Leçon 211.  La dette et l’échange        pdf téléchargement     Téléchargement du dossier de la teçon

    Dans une leçon précédente, nous avons vu qu’un échange, pour garder sa valeur d’échange, ne doit être ni un vol, ni une forme d’exploitation. Puis, nous avons vu plus loin avec Marcel Mauss, que lorsque l’échange restait proprement humain, il avait une valeur de lien social. Mauss le formule en disant que l’échange social dans les société primitives, notamment à partir du troc, enveloppe un engagement moral de réciprocité. Je t’offre des cadeaux et à l’occasion tu pourras me rendre service.  Nous sommes lié par un lien immatériel fondé sur le don. Mauss parlait alors de dette positive au sens où le service rendu invite à rendre service en retour, qui crée un lien social puissant au sein d’une communauté. D’ailleurs, une formule très simple et concrète de l’esprit de communauté c’est exactement cela : un village où chacun rend service à tous et où tous bénéficient des services de chacun.
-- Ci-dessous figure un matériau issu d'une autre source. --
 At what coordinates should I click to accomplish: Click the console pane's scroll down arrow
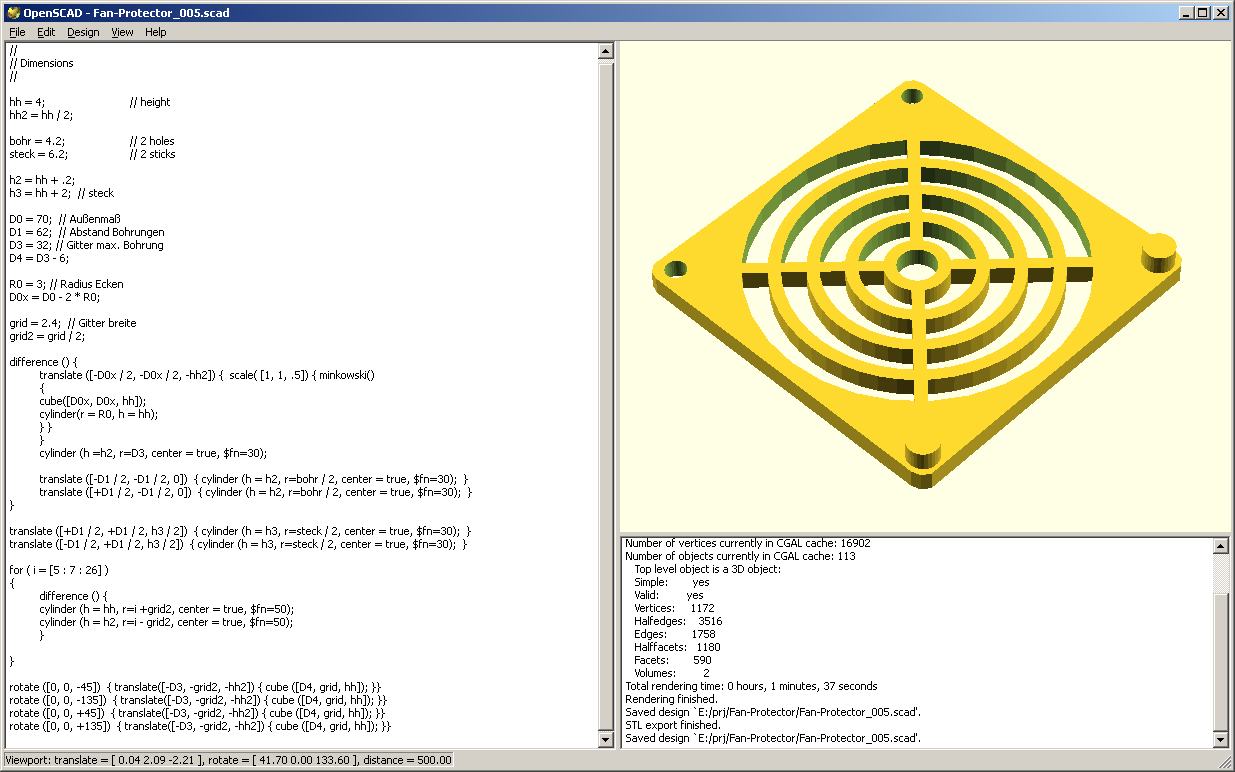(1220, 739)
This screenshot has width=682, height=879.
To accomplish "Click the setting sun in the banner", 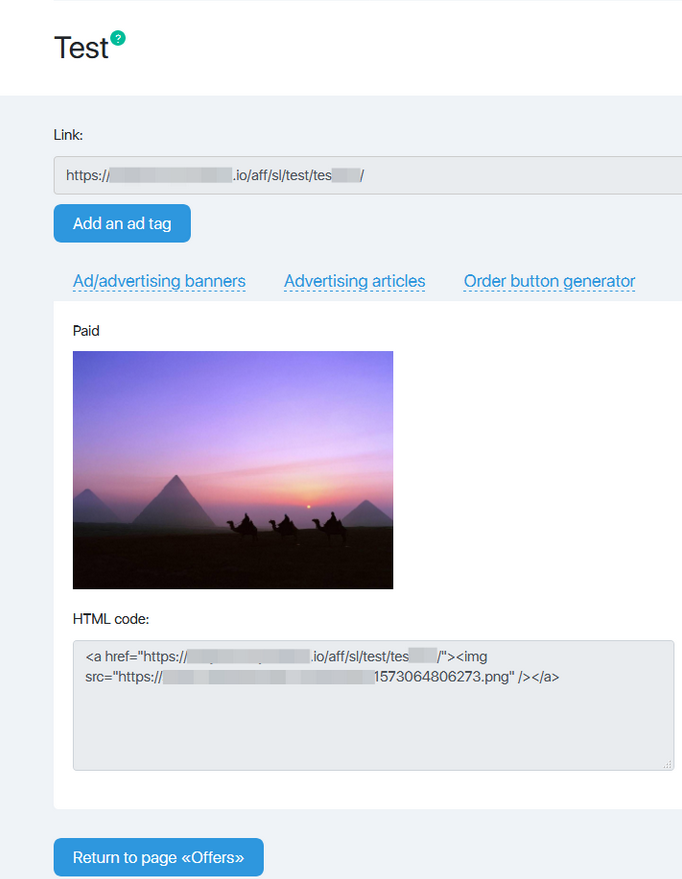I will click(308, 506).
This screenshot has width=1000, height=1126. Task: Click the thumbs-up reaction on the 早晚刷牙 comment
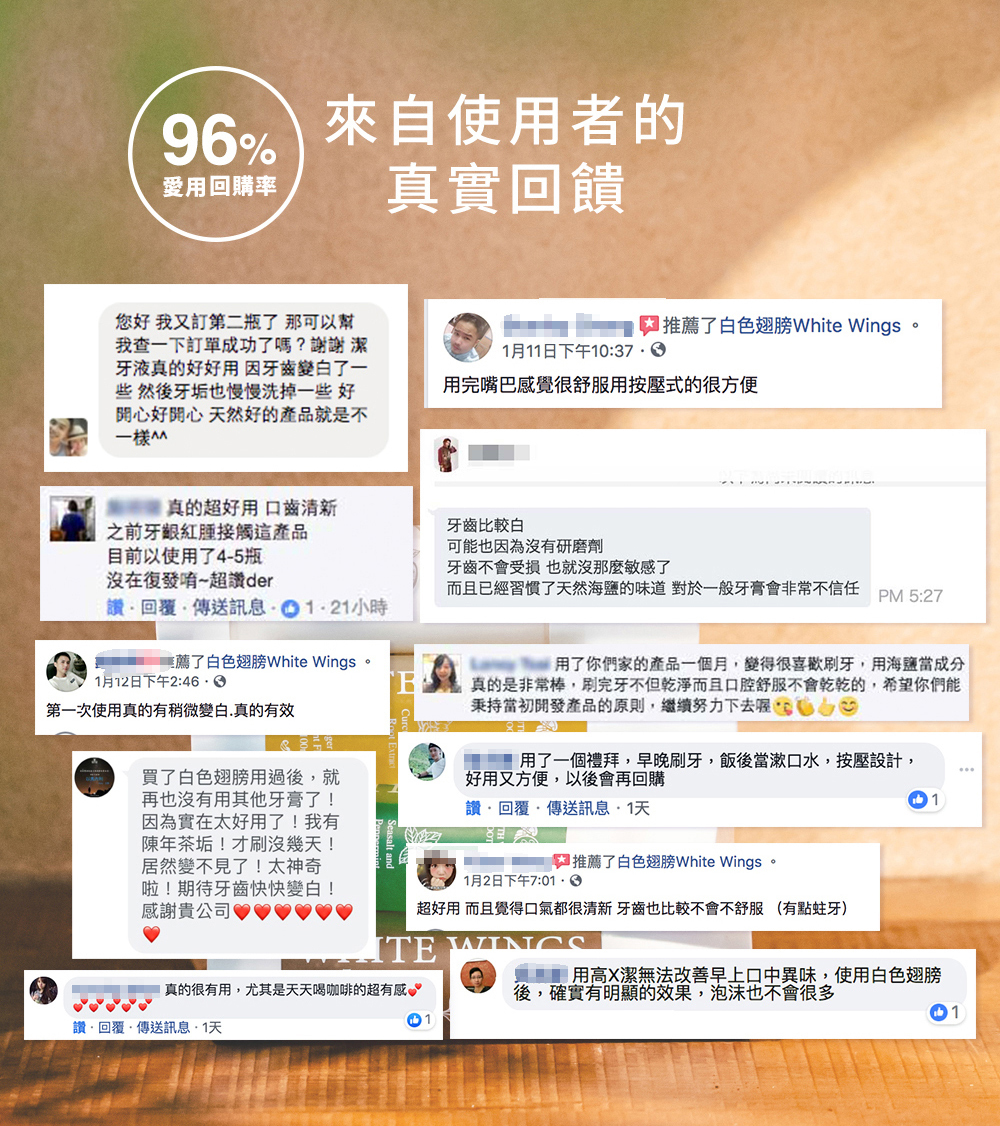click(x=917, y=799)
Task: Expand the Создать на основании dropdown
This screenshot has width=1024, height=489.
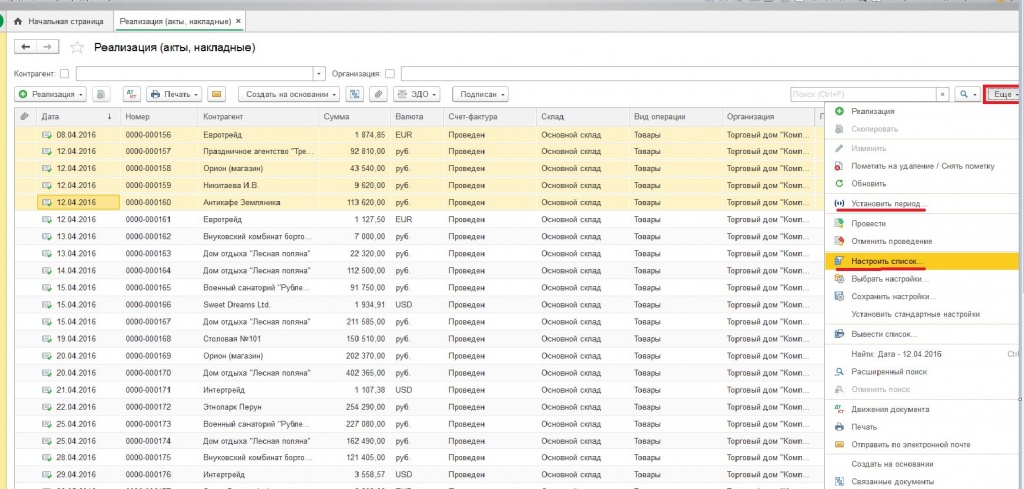Action: [289, 95]
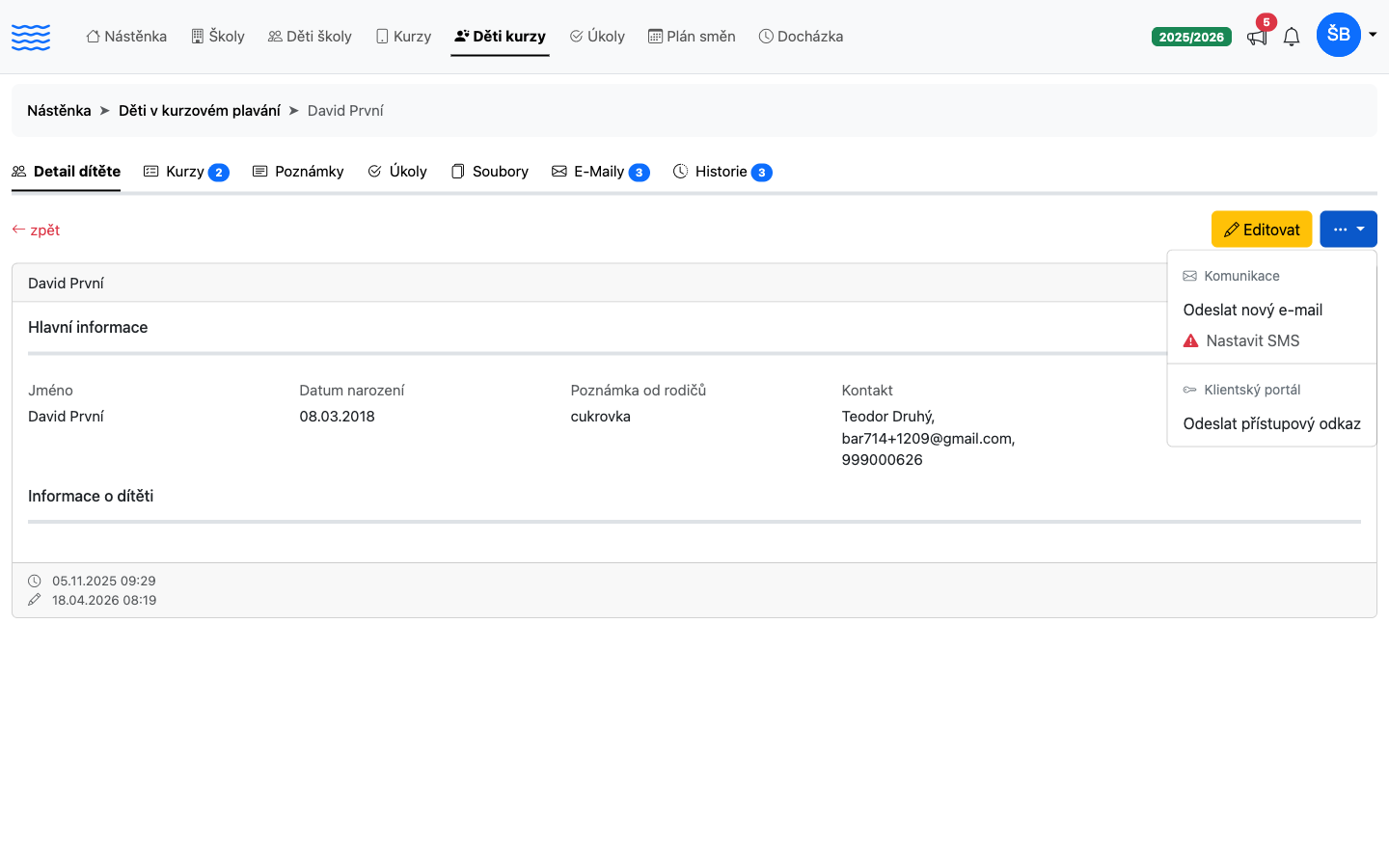Click the Nástěnka home icon

[93, 36]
    A la différence disions-nous, l’échange marchand ne crée pas de lien social. Le vendeur de l’Hypermarché ne se sent pas engagé vis-à-vis de son client après la transaction de la vente. Le « contrat de garantie » de la machine achetée, est d’essence purement technique. Il est objectif, il n’implique nullement la relation subjective entre des personnes. A vrai dire, l’échange marchand crée de la dette, mais une dette négative. Vous devez payer vos traites, payer le crédit, payer le service et vous êtes entièrement redevable d’un système économique fondé seulement sur le profit. La négativité de la dette réside dans le fait que justement dans le capitalisme, tous les échanges sont marchandisés et qu’il n’y a plus vraiment d’échanges humains en dehors de la recherche du profit.

 Le développement exponentiel de la logique du profit ne conduit-il pas nécessairement à un développement tout aussi exponentiel de la dette négative ? Faut-il séparer la création de dette dans la monnaie de la création de dette dans l’échange des biens ? Quel rapport interne y a-t-il entre la négativité de la dette et la négativité interne du capitalisme lui-même ?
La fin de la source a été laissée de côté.